To do:
What follows is a set of records, each of which is to be written out exactly.

Exercise materials:
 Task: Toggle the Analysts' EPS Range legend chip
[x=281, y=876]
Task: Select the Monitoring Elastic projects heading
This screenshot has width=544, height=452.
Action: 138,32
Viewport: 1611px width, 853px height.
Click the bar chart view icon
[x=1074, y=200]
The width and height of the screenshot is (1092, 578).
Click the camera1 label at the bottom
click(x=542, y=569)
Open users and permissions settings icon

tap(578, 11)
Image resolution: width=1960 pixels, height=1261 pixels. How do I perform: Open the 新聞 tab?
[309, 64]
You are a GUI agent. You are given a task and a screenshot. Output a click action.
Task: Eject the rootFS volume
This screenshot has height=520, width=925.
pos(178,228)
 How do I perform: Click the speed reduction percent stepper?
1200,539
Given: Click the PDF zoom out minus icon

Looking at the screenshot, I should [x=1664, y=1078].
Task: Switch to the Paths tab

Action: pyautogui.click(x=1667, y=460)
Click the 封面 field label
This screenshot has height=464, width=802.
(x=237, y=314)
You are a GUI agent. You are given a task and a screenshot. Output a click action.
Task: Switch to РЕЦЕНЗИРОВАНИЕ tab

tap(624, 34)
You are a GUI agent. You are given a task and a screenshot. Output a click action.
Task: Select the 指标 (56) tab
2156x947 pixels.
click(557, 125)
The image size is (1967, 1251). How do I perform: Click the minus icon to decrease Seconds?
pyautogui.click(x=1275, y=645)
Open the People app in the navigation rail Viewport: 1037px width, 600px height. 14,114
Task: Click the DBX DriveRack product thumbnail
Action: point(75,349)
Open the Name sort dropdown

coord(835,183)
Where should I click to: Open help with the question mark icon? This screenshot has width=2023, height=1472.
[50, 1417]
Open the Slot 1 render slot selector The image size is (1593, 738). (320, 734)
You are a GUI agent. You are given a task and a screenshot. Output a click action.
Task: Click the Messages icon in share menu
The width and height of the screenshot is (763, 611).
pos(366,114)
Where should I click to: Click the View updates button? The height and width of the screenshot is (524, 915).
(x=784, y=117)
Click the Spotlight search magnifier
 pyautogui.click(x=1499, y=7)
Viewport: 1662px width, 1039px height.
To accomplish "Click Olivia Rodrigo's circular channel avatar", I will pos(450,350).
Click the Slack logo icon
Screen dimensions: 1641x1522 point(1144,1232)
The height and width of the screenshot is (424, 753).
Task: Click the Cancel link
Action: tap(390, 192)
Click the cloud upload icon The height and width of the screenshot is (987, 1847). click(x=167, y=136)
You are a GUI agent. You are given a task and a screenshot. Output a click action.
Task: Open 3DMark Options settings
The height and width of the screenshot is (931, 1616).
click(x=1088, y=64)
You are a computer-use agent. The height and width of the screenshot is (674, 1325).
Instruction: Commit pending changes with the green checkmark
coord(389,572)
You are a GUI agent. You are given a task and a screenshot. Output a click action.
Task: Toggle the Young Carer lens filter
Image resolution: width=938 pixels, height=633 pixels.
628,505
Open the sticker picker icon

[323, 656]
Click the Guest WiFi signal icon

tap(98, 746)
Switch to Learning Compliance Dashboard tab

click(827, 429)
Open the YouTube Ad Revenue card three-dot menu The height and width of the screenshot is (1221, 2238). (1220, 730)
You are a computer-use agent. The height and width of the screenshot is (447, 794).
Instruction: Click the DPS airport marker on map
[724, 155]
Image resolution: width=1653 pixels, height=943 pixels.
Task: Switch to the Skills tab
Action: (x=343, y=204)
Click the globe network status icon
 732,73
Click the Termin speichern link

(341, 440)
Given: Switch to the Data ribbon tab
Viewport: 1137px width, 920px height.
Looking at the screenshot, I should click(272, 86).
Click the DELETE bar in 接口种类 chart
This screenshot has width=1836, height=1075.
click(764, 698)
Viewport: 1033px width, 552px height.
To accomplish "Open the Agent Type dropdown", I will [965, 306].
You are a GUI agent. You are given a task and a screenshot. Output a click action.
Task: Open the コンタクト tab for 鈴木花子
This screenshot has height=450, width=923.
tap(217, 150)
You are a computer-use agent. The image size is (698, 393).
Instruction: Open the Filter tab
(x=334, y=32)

Answer below:
 Task: Toggle the Analysts' EPS Range legend chip
[x=281, y=876]
Task: Select the Monitoring Elastic projects heading
This screenshot has width=544, height=452.
Action: 138,32
Viewport: 1611px width, 853px height.
Click the bar chart view icon
[x=1074, y=200]
The width and height of the screenshot is (1092, 578).
Click the camera1 label at the bottom
click(x=542, y=569)
Open users and permissions settings icon

tap(578, 11)
Image resolution: width=1960 pixels, height=1261 pixels. How do I perform: Open the 新聞 tab?
[309, 64]
You are a GUI agent. You are given a task and a screenshot. Output a click action.
Task: Eject the rootFS volume
This screenshot has height=520, width=925.
pos(178,228)
 How do I perform: Click the speed reduction percent stepper?
1200,539
Given: Click the PDF zoom out minus icon

Looking at the screenshot, I should [x=1664, y=1078].
Task: Switch to the Paths tab

Action: pyautogui.click(x=1667, y=460)
Click the 封面 field label
This screenshot has height=464, width=802.
(x=237, y=314)
You are a GUI agent. You are given a task and a screenshot. Output a click action.
Task: Switch to РЕЦЕНЗИРОВАНИЕ tab

tap(624, 34)
You are a GUI agent. You are given a task and a screenshot. Output a click action.
Task: Select the 指标 (56) tab
2156x947 pixels.
click(557, 125)
The image size is (1967, 1251). How do I perform: Click the minus icon to decrease Seconds?
pyautogui.click(x=1275, y=645)
Open the People app in the navigation rail Viewport: 1037px width, 600px height. 14,114
Task: Click the DBX DriveRack product thumbnail
Action: point(75,349)
Open the Name sort dropdown

coord(835,183)
Where should I click to: Open help with the question mark icon? This screenshot has width=2023, height=1472.
[50, 1417]
Open the Slot 1 render slot selector The image size is (1593, 738). (320, 734)
You are a GUI agent. You are given a task and a screenshot. Output a click action.
Task: Click the Messages icon in share menu
The width and height of the screenshot is (763, 611).
pos(366,114)
Where should I click to: Click the View updates button? The height and width of the screenshot is (524, 915).
(x=784, y=117)
Click the Spotlight search magnifier
 pyautogui.click(x=1499, y=7)
Viewport: 1662px width, 1039px height.
To accomplish "Click Olivia Rodrigo's circular channel avatar", I will pos(450,350).
Click the Slack logo icon
Screen dimensions: 1641x1522 point(1144,1232)
The height and width of the screenshot is (424, 753).
Task: Click the Cancel link
Action: tap(390, 192)
Click the cloud upload icon The height and width of the screenshot is (987, 1847). click(x=167, y=136)
You are a GUI agent. You are given a task and a screenshot. Output a click action.
Task: Open 3DMark Options settings
The height and width of the screenshot is (931, 1616).
click(x=1088, y=64)
You are a computer-use agent. The height and width of the screenshot is (674, 1325).
Instruction: Commit pending changes with the green checkmark
coord(389,572)
You are a GUI agent. You are given a task and a screenshot. Output a click action.
Task: Toggle the Young Carer lens filter
Image resolution: width=938 pixels, height=633 pixels.
628,505
Open the sticker picker icon

[323, 656]
Click the Guest WiFi signal icon

tap(98, 746)
Switch to Learning Compliance Dashboard tab

click(827, 429)
Open the YouTube Ad Revenue card three-dot menu The height and width of the screenshot is (1221, 2238). (1220, 730)
You are a computer-use agent. The height and width of the screenshot is (447, 794).
Instruction: Click the DPS airport marker on map
[724, 155]
Image resolution: width=1653 pixels, height=943 pixels.
Task: Switch to the Skills tab
Action: (x=343, y=204)
Click the globe network status icon
 732,73
Click the Termin speichern link

(341, 440)
Given: Switch to the Data ribbon tab
Viewport: 1137px width, 920px height.
Looking at the screenshot, I should click(272, 86).
Click the DELETE bar in 接口种类 chart
This screenshot has width=1836, height=1075.
click(764, 698)
Viewport: 1033px width, 552px height.
To accomplish "Open the Agent Type dropdown", I will [965, 306].
You are a GUI agent. You are given a task and a screenshot. Output a click action.
Task: Open the コンタクト tab for 鈴木花子
This screenshot has height=450, width=923.
tap(217, 150)
You are a computer-use agent. The image size is (698, 393).
Instruction: Open the Filter tab
(x=334, y=32)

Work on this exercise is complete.